Chronique

William Melvin Kelley

Jazz à l’âme

Label / Distribution : Delcourt

Flâner dans les librairies… c’était quand déjà la dernière fois ? Déambuler entre des rayons et voir, sur un étalage, cette couverture : deux tiers d’une trompette fièrement dressée vers le haut. En haut, comme sortant du pavillon, le titre, « Jazz à l’âme », et le nom de l’auteur, William Melvin Kelley.

L’achat compulsif s’impose. Dévorer l’ouvrage. Oui, dévorer car ce roman paru en 1965, dont le titre original est « A Drop of Patience » (« une goutte de patience »), est paradoxalement conçu comme un irrésistible page turner. Avec un style percutant, voire percussif, comme les syncopes que le jazz nous procure, et des ellipses comme autant de mystères que cette musique sait en offrir.

On suit l’existence heurtée du trompettiste Ludlow Washington, d’un pensionnat pour enfants aveugles dans le Sud des États-Unis, en passant par les planches miteuses d’un bouge d’une Nouvelle-Orléans imaginaire (élégant subterfuge), jusqu’aux clubs de New-York. Ce conte suit peu ou prou la trame légendaire de l’histoire du jazz, à travers un anti-héros mélancolique. Ce génie de la trompette, sorte de synthèse entre Louis Armstrong et Dizzy Gillespie, emprunte aussi des traits de Charlie Parker, voire de Monk. Cette identité singulière d’un être qui ne voit pas mais sait être vu, constituée à partir d’identités réelles multiples, est un autre tour de force littéraire. Mais aussi essentiellement jazz, cet univers musical dans lequel l’Un n’est rien sans le Multiple et inversement. Sans trop dévoiler du récit, signalons également que le personnage principal se découvre un mentor (empruntant aux personnages réels de Willie « The Lion » Smith et de Lennie Tristano) qui lui permet de découvrir que ce qu’il joue n’est autre que de l’Art.

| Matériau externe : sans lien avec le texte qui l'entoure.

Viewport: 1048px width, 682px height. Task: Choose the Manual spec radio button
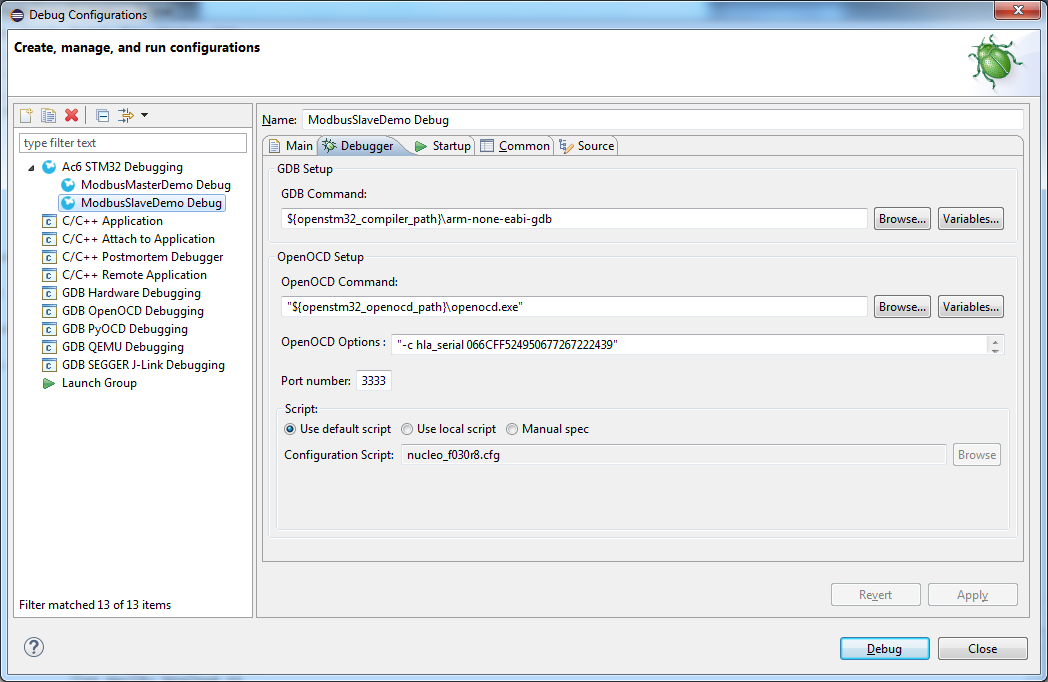(x=512, y=429)
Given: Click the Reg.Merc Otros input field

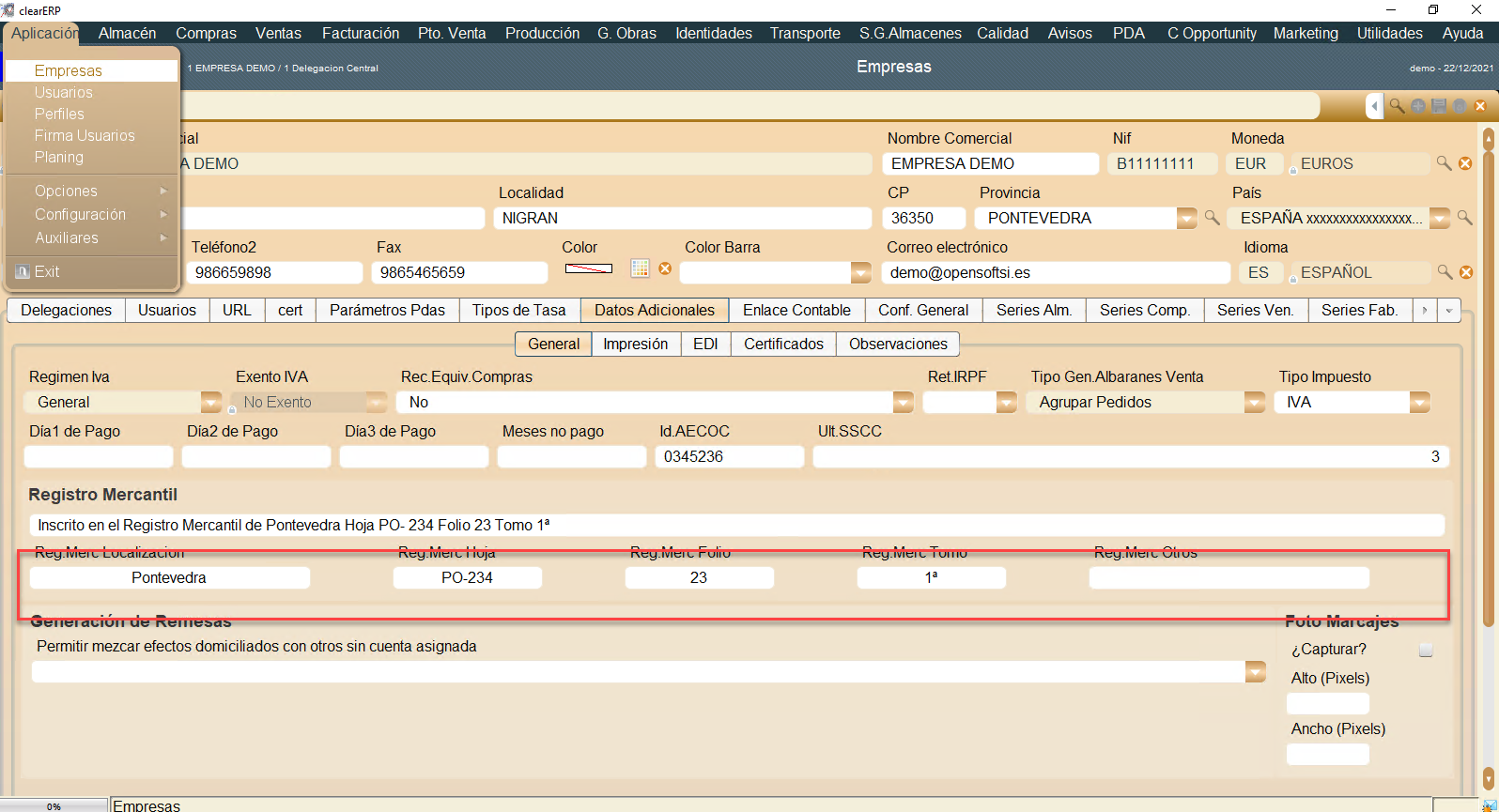Looking at the screenshot, I should click(x=1229, y=577).
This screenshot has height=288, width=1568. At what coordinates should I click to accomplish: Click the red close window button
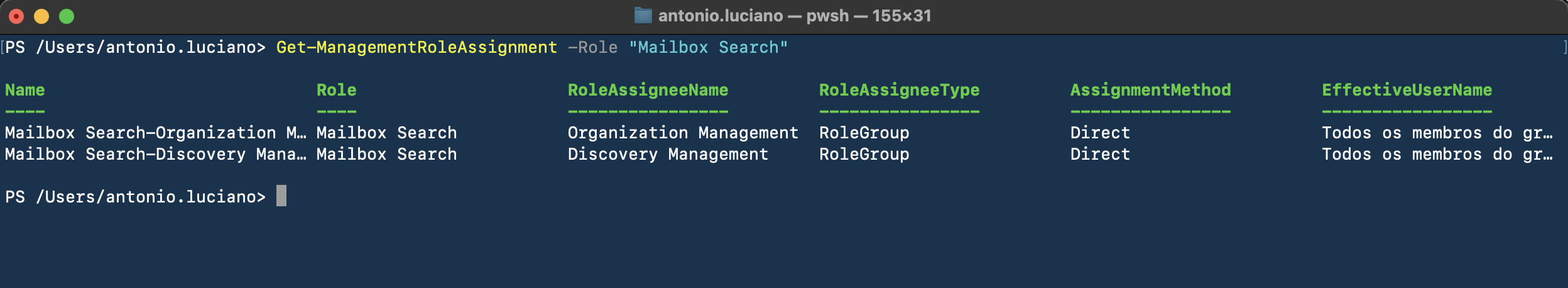coord(16,16)
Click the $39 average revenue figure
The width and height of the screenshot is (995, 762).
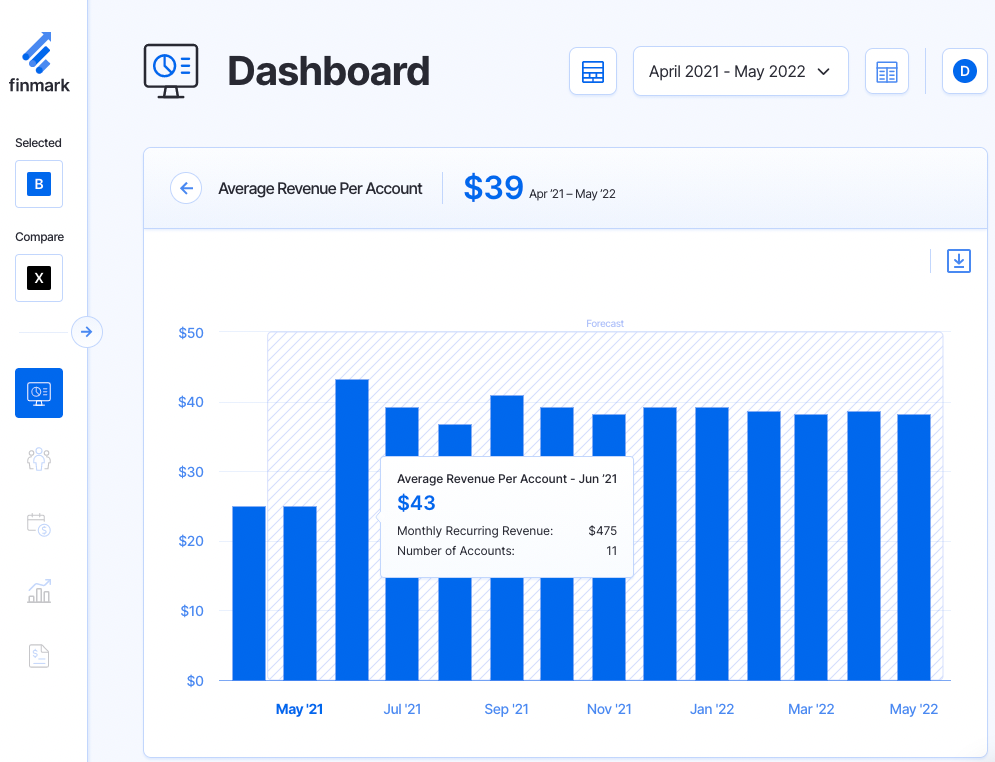click(493, 188)
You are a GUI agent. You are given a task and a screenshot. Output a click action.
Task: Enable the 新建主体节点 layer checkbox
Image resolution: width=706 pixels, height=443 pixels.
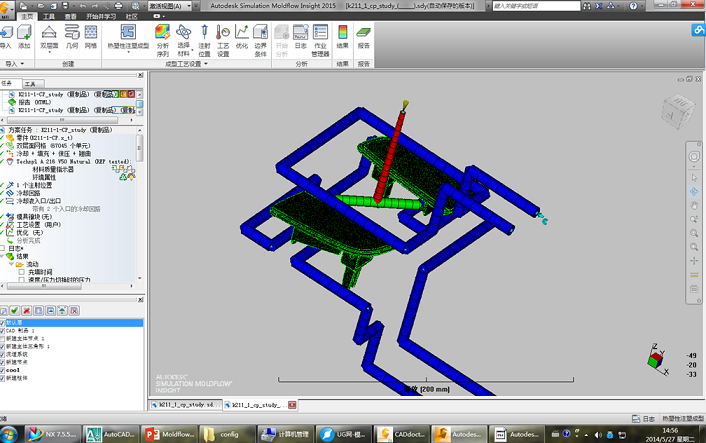(x=3, y=339)
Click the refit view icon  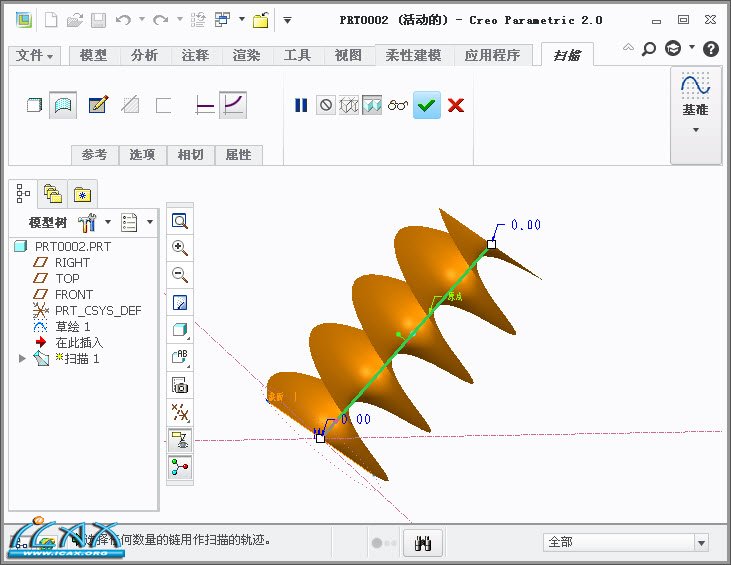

Musicalement, tout est vrai dans cette fiction. En particulier l’émergence d’un jazz moderne que d’aucuns nommèrent be bop : Ludlow en esquisse les premiers traits dès les années vingt. Fake ? Que nenni. On se rappellera notamment du témoignage de Bill Coleman : ce trompettiste afro-américain, qui finit gascon d’adoption, affirmait, dans ses mémoires, avoir entendu ce langage, présumé nouveau dans les années quarante, dès les années vingt (« De Paris, Kentucky, à Paris, France, avec ma trompette sous le bras », éditions Mémoires d’Oc, 2004). L’auteur se plaît à dévoiler quelques ingrédients flirtant avec la musicologie d’ailleurs, qu’il met dans la bouche de son anti-héros. Sans ignorer, également, que ce dernier souffre terriblement de ce cancer social qu’est le racisme. Cette expérience sans visibilité de l’abject fantasme qui, justement, est censé reposer sur la couleur de la peau, l’auteur la fait vibrer comme une profonde colère qui court tout au long du roman.

Décédé à New-York en 2017 à l’âge de quatre-vingts ans, William Melvin Kelley n’a écrit que quatre romans. Il avait tout compris du jazz. Dire qu’il a fallu plus d’un demi-siècle pour qu’il soit enfin traduit en français. Il ne vous reste plus qu’à commander cet ouvrage chez votre libraire. Indépendant, cela va de soi.